5. Evaluation: The Final Verdict

The program is finished and tested, but is it actually good? Evaluation is where we judge the final system against specific criteria.

The Three Pillars of Evaluation:

  • Correctness: Does the program actually do what the user asked for in the Analysis phase? Does it give the right answers?
  • Efficiency: Does the program run quickly and use a reasonable amount of memory, or is it slow and clunky?
  • Maintainability: If another programmer looked at your code, could they understand it? Is it modular? Does it have comments? If it’s easy to update or fix later, it has high maintainability.

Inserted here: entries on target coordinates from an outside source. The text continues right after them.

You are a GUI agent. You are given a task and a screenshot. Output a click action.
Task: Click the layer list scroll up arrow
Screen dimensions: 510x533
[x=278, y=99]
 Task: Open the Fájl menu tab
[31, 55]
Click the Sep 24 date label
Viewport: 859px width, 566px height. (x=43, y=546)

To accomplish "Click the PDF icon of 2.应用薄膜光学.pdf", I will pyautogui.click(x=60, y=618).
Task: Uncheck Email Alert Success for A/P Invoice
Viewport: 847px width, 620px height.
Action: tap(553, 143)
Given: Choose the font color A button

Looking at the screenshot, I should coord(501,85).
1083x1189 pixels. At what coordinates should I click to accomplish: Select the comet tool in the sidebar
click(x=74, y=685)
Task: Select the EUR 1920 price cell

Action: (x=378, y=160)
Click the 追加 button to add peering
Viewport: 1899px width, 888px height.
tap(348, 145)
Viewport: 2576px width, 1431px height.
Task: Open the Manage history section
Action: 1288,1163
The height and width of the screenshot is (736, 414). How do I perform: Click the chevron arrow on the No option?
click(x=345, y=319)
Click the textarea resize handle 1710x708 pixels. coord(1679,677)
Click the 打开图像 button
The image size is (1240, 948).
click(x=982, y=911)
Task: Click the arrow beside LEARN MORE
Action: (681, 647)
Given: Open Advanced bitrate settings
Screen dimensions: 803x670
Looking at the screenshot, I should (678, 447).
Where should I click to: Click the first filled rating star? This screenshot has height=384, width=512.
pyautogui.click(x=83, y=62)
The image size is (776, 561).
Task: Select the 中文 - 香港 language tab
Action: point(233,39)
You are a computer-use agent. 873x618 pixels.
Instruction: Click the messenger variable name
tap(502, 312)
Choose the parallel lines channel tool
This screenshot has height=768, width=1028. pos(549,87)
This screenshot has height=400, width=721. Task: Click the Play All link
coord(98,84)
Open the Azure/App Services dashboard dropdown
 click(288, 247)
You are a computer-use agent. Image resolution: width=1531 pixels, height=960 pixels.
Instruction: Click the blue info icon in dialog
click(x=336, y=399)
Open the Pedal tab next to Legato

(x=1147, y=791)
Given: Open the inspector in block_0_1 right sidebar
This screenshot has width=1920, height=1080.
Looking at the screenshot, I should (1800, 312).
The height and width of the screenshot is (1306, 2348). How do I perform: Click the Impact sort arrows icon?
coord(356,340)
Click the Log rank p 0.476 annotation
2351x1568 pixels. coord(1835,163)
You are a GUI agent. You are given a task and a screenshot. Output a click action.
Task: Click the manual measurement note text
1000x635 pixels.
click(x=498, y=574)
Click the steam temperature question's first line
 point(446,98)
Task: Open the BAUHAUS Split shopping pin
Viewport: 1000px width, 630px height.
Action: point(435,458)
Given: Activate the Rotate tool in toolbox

Analogy: Imagine you bought a new car. Evaluation is checking: Does it drive? (Correctness). Does it save on fuel? (Efficiency). Is it easy for a mechanic to fix? (Maintainability).

Quick Review: Evaluation

Goal: Determine if the system is successful.
Key Criteria: Correctness, Efficiency, and Maintainability.


Summary Checklist

To master this section, make sure you can explain these five steps in order:

1. Analysis: Interaction with users, requirements, and data models.
2. Design: Planning algorithms, UI, and modular structure.
3. Implementation: Writing the code and focusing on the critical path.
4. Testing: Using normal, boundary, and erroneous data to find errors.
5. Evaluation: Checking for correctness, efficiency, and maintainability.